The geo location of provinces in China was downloade from the R pacakge geofacet by Ryan Hafen. My first intention of starting this project was inspired by a talk introducing this package. As you can easily tell from the following plots, the style was gently borrowed from the geofacet.

### High admission rates in Beijing, Tianjin, and Shanghai

As you probably notice from the plot below, there are three places with very different color patterns compared to the rest of the country. The gaokao is a province-based exam so that there might be some variations. But it is uncommon to see those highly favored results happened to occur in bigger cities. It is often critized that Beijing/Tsinghua University do admit more students from these three places. Then, you might ask whether there are more students living there because these are bigger cities. The admission rates range from 0.03% to 1.03% in 2017.

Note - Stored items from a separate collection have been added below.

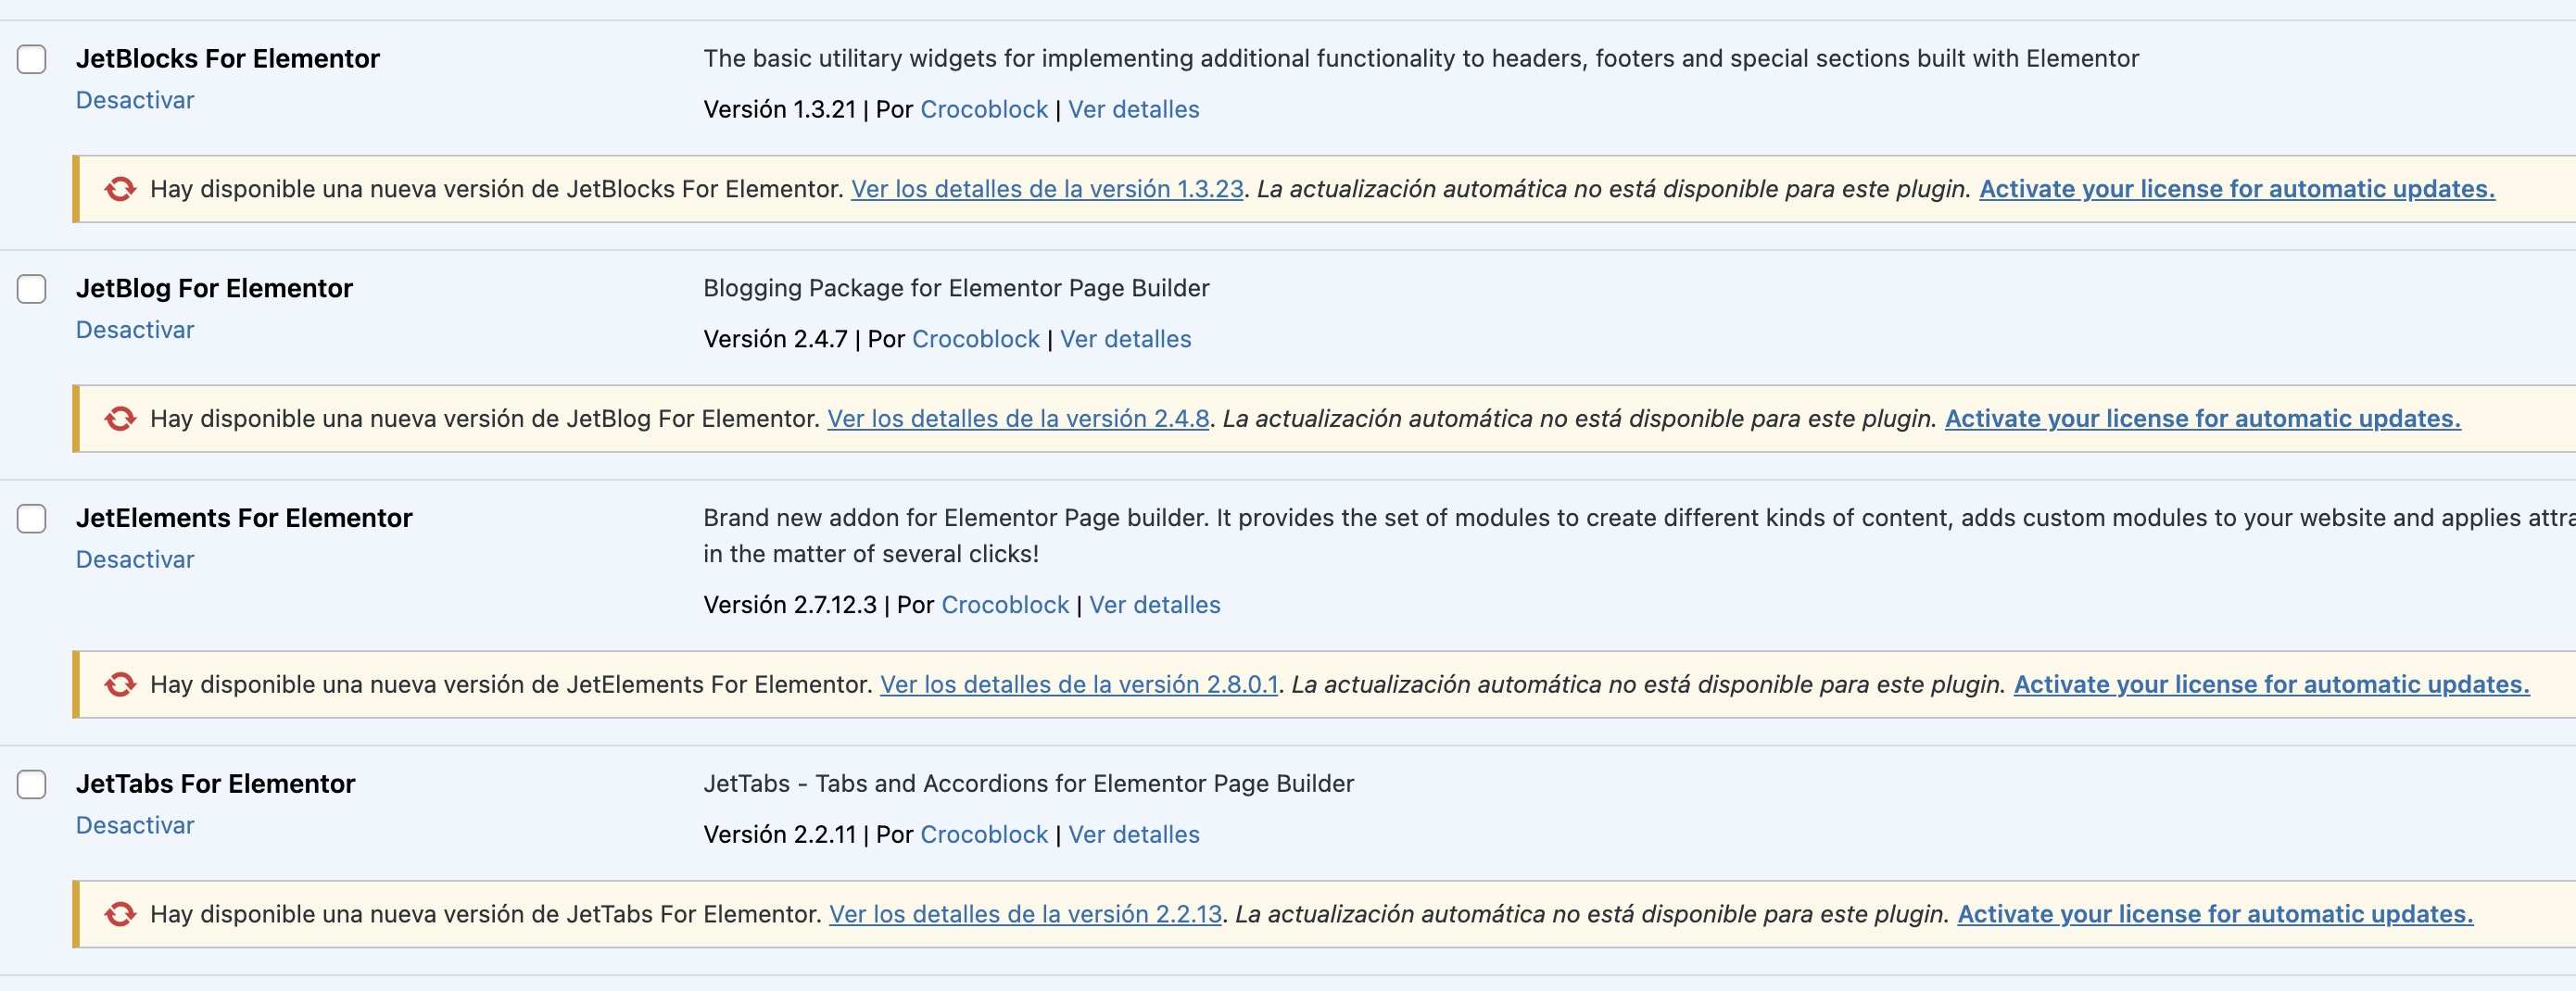Activate license link in JetBlog update notice
This screenshot has width=2576, height=991.
pos(2202,419)
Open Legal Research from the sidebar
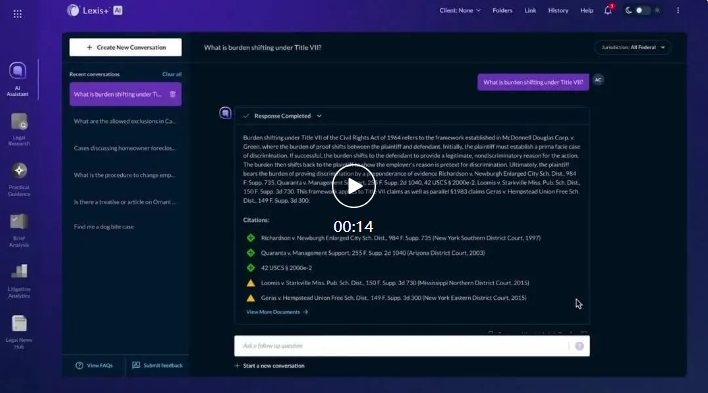 point(19,122)
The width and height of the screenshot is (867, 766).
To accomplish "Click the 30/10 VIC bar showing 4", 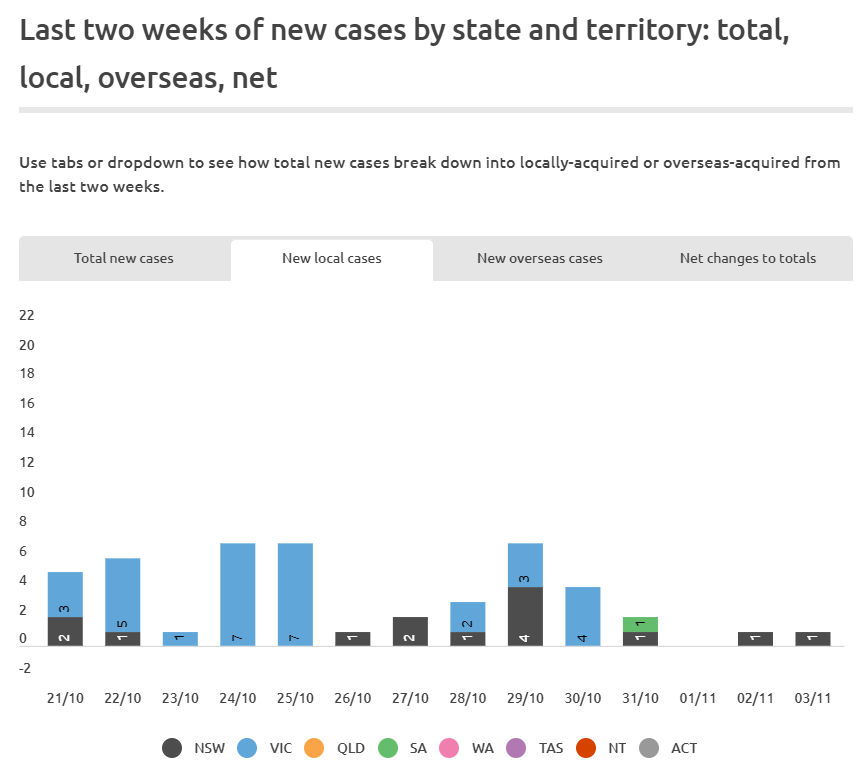I will (583, 616).
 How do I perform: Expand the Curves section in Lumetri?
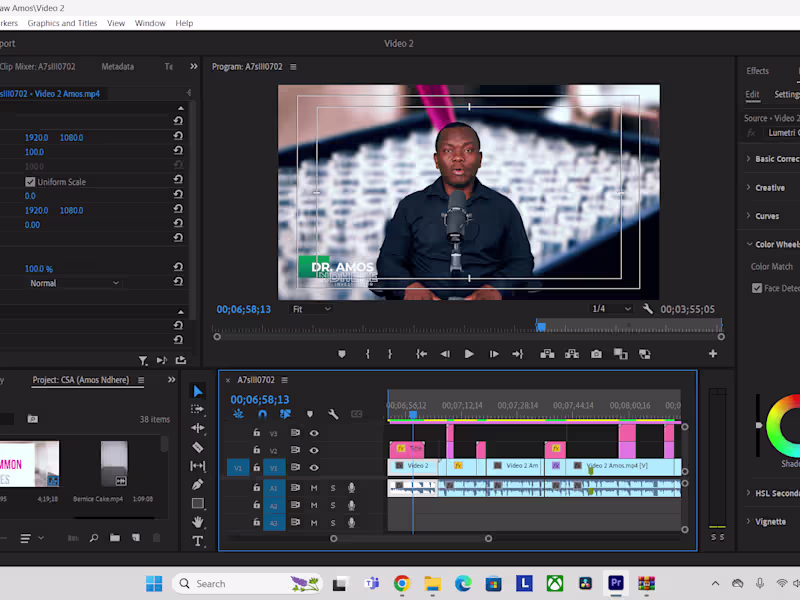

ggplot(rates, aes(col, row, label = province)) +
geom_tile(aes(fill = rate*100), colour = "white",
width=0.9, height=0.9, size=1.5, linejoin = "round") +
geom_text() +
scale_fill_gradient(low = "#fde0dd", high = "#c51b8a", na.value = "#f0f0f0",
theme_gray() +
labs(title = " Admission rates of Beijing/Tsinghua University in 2017",
x = "", y = "")+
theme(axis.text = element_blank(),
axis.ticks = element_blank(),
panel.grid.major = element_blank(),
panel.grid.minor = element_blank(),
panel.background = element_rect(fill = "#f5f5f5"),
plot.title = element_text(size=16, face="bold",
margin = margin(b = -20, t = 10))) Then, I tried to add one more layer of information into the plot by making the size of the tile proportional to the number of students taking the gaokao. Guess what, you can barely find these three places no more because they all shrink to almost points. The number of students taking the gaokao is substantially lower in these three places compared to the other regions of China but with surprisingly high admission rates. Since, the size of these three plots become so small that I have to use ggrepel to label them individually.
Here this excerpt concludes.